If you thought Windows was the most popular operating system for Intel x86-based PCs, think again. That’s because Intel has been running a complete operating system within its CPUs for almost a decade without ever revealing that to any of its customers. Called MINIX, Intel’s built-in Management Engine is now a matter of furious debate across the global tech community as well as privacy advocacy groups for what its undisclosed presence all these years may have meant for our computers, our data and our privacy. What’s even more disconcerting is the extensive range of functions the OS has, including a full networking stack, file systems, various driver software, as well as a whole web server.
According to reports, MINIX is an Unix-like open-source OS originally developed by revered software programmer Andrew Tanenbaum as an educational tool back in the eighties. Although its original purpose was to demonstrate operating system programming to students, the primary aim of development shifted from education to the creation of a reliable, fault-tolerant and self-healing microkernel OS with the release of MINIX 3 in 2005. It is a version of this particular OS that now reportedly runs inside each Intel CPU, with the company said to be shipping the software with their chips 2008 onwards. So chances are, if you’re rocking an Intel CPU, you have also had it on your device all these years as long as you’re not running a PC from the Jurassic Age.
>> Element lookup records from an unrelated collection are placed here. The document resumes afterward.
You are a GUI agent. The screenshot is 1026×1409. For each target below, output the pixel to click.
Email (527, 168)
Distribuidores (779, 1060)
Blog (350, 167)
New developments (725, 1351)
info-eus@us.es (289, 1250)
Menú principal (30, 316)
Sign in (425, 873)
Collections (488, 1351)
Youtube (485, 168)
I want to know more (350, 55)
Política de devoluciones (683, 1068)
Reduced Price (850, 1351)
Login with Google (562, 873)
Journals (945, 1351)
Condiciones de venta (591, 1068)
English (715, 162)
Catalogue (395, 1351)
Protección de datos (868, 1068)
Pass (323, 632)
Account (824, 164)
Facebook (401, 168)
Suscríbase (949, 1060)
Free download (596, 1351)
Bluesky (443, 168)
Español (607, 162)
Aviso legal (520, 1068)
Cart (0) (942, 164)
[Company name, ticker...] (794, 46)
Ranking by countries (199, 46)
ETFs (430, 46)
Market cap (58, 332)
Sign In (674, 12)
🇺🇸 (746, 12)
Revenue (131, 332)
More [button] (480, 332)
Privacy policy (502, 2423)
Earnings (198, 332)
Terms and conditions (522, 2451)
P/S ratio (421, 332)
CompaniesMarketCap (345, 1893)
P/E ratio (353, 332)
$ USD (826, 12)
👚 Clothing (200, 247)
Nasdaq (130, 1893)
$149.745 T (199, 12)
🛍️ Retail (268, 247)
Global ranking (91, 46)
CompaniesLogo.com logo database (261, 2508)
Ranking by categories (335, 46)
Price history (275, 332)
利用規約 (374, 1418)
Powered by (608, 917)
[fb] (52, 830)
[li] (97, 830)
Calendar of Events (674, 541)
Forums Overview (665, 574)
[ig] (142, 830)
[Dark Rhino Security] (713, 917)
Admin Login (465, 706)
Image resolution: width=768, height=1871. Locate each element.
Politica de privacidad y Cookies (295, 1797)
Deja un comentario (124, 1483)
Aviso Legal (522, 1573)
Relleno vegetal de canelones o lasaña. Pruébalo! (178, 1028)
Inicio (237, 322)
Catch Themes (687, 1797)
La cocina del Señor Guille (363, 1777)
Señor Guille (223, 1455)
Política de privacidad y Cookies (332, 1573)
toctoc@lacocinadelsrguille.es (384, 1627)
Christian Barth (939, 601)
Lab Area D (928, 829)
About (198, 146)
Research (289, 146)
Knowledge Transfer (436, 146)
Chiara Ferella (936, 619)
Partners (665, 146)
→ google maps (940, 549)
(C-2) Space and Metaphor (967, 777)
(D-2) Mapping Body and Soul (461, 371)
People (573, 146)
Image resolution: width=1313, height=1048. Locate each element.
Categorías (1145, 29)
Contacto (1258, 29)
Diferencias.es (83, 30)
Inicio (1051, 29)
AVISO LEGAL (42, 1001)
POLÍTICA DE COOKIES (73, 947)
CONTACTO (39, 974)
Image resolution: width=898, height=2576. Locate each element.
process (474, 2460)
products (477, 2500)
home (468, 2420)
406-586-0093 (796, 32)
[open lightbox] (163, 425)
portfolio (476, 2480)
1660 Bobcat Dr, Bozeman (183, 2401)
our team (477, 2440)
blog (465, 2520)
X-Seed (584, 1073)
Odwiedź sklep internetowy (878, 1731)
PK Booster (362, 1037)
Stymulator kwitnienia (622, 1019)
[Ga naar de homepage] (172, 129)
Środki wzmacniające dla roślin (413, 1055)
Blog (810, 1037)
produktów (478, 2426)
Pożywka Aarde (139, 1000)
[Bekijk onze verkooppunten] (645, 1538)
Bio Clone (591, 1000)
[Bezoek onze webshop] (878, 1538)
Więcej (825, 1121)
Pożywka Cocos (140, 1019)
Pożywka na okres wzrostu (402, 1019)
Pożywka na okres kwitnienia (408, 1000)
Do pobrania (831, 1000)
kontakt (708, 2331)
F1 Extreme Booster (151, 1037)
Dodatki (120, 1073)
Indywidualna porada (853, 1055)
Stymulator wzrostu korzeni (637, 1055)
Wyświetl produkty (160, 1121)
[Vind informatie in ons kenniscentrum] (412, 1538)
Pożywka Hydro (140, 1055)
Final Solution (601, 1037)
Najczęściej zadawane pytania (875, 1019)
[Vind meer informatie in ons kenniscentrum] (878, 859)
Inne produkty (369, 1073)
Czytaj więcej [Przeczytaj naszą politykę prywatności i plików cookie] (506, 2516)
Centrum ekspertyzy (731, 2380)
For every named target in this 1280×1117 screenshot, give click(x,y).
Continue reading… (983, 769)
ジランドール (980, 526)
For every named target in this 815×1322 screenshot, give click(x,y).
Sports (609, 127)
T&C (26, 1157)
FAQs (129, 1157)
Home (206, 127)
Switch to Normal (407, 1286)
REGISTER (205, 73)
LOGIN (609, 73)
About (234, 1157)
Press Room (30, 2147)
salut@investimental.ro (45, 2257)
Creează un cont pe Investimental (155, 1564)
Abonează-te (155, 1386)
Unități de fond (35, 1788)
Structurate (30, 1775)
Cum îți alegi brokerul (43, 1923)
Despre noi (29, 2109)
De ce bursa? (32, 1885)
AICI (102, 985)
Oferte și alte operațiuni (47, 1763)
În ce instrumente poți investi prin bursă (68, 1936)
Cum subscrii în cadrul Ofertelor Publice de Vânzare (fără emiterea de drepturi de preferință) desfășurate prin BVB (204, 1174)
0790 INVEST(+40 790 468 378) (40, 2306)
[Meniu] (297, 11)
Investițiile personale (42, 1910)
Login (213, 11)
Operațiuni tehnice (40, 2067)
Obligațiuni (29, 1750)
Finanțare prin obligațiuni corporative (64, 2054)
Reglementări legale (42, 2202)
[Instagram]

The fact the Intel has been doing this without intimating the users raises a whole host of technological and ethical questions. The software is said to be running on “Ring -3” level on its own CPU. Read that again, that’s Ring negative 3. Whole three levels deeper than Ring 0, which refers to the kernel of your OS and, is generally the lowest level that users generally have access to. Regular software programs that we use on a daily basis, say for instance, take place in “Ring 3” (positive 3); whole six levels above where MINIX lies. And that is exactly what’s raising the hackles on many security experts, who believe it’s presenting a huge privacy and security risk for all users as it’s running its services without ever being updated with security patches.
Intel’s MINIX deployment has been so surreptitious that even the creator of the software had nary an inkling that the company was using his creation on its products. But now that the news is out in the open, many companies have apparently started to take the MINIX menace seriously with Google said to be one of those that are particularly concerned about what this might mean for their customers. The search giant is said to be “actively working” to remove Intel’s Management Engine from their internal servers, as the company believes that there’s a clear and present danger to the company from MINIX’s extensive range of functions if they keep running on its systems.